=== Text block ===

在 2017/2/24 20:08, Claude Pache 写道:
Le 24 févr. 2017 à 04:50, 段垚 <[email protected]> a écrit :
Hi,
Converting an arbitray value to a number in JS can be rather inconsistent and
unexpected:
* `null` and `undefined` are different: `+null === 0` but `+undefined` is NaN.
* Empty string and non-nubmeric strings are different: `+"" === 0` but `+"foo"`
is NaN.
This problem can be worse because JSON only support finite numbers:
```
var total = 0;
total += JSON.parse(JSON.stringify({ "value": 0/0 })).value;
total === 0; //Oops, NaN is serialized as null, and then converted to 0
```
So I propose a more consistent and stricter number converting function:
`Number.of(value)`:
1. If `value` is `null` or `undefined`, return `NaN`;
2. If `value` is a number, return `value` itself;
3. If `value.valueOf()` returns a number, return that number, otherwise return
`NaN`.
This means all non-number values except those have number type `.valueOf()`
would be converted to NaN:
```
Number.of(null); // NaN
Number.of(''); //NaN
Number.of('1'); //NaN
var total = 0;
total += Number.of(JSON.parse(JSON.stringify({ "value": 0/0 })).value);
total; // NaN
```
What do you think?
Regards,
Duan, Yao
Depending on the concrete situation, you might not need yet another way to
convert into number.

=== Extracted information ===

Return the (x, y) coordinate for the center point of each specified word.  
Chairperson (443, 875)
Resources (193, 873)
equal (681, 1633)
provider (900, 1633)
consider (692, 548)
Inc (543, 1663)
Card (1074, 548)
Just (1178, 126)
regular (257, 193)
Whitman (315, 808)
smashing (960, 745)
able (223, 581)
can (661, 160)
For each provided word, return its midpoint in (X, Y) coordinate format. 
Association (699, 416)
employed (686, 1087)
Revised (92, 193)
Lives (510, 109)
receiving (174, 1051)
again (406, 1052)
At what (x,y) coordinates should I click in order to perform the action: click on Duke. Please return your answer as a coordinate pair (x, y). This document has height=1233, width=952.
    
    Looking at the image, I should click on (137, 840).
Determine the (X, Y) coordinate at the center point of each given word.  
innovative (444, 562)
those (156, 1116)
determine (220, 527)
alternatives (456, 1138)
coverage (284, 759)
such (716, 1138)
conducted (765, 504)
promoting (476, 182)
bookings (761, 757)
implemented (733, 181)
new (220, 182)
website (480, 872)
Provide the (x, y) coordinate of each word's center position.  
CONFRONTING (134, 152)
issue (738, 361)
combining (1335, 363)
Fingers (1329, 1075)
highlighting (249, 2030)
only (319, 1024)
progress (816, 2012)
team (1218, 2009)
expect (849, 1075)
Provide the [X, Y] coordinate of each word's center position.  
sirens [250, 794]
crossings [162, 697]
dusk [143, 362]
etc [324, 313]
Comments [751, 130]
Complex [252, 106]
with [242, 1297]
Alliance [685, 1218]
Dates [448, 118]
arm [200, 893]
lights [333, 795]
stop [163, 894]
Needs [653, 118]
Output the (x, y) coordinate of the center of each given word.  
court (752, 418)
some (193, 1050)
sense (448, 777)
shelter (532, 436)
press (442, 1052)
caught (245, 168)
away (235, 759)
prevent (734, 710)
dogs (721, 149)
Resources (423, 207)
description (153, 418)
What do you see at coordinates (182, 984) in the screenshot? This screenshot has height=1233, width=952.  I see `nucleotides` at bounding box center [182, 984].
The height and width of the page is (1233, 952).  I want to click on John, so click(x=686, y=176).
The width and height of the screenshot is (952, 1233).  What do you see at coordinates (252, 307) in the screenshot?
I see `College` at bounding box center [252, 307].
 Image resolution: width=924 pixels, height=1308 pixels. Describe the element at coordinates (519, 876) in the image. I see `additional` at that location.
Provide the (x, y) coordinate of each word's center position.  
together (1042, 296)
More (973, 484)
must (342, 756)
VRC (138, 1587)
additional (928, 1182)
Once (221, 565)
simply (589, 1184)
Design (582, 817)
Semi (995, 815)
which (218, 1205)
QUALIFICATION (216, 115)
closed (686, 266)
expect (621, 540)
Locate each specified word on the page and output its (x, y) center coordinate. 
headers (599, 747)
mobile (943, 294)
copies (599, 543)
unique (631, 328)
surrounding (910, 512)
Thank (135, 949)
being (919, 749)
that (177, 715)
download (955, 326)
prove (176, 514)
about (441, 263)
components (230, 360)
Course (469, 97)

===

Please pick up the email discussion about converting values to numbers in JavaScript and continue it from its last sentence.

• **Exercise output**:
* If you know that your input is either a string or null/undefined (e.g., as
the result of `someHTMLElement.getAttribute('foo')`), you could use
`Number.parseFloat()`, which will produce NaN for the empty string, null and
undefined.
What I actually want is a function/operator that protect against
non-number values, including strings that can be parsed as numbers,
and objects whose `.toString()` happen to return strings can be parsed
as numbers.
* If your issue is precisely with null/undefined, as it is the case in your
JSON example, a more generic solution would be the null-coalescing operator
`??`, which allows to express more precisely and more clearly what you mean.
The semantics is:
```js
a ?? b // evaluates `a`. If `a` is null or undefined, evaluates `b`.
```
In your JSON example:
```js
var total = 0;
total += JSON.parse(JSON.stringify({ "value": 0/0 })).value ?? NaN;
Number.isNaN(total); // true. Hurray!
```
The null-coalescing operator `??` is awosome and will solve my null/undefined
issue.
However, it seems there is little progress since it was proposed (
https://esdiscuss.org/topic/proposal-for-a-null-coalescing-operator ).
Are there objections or simply lack of interest?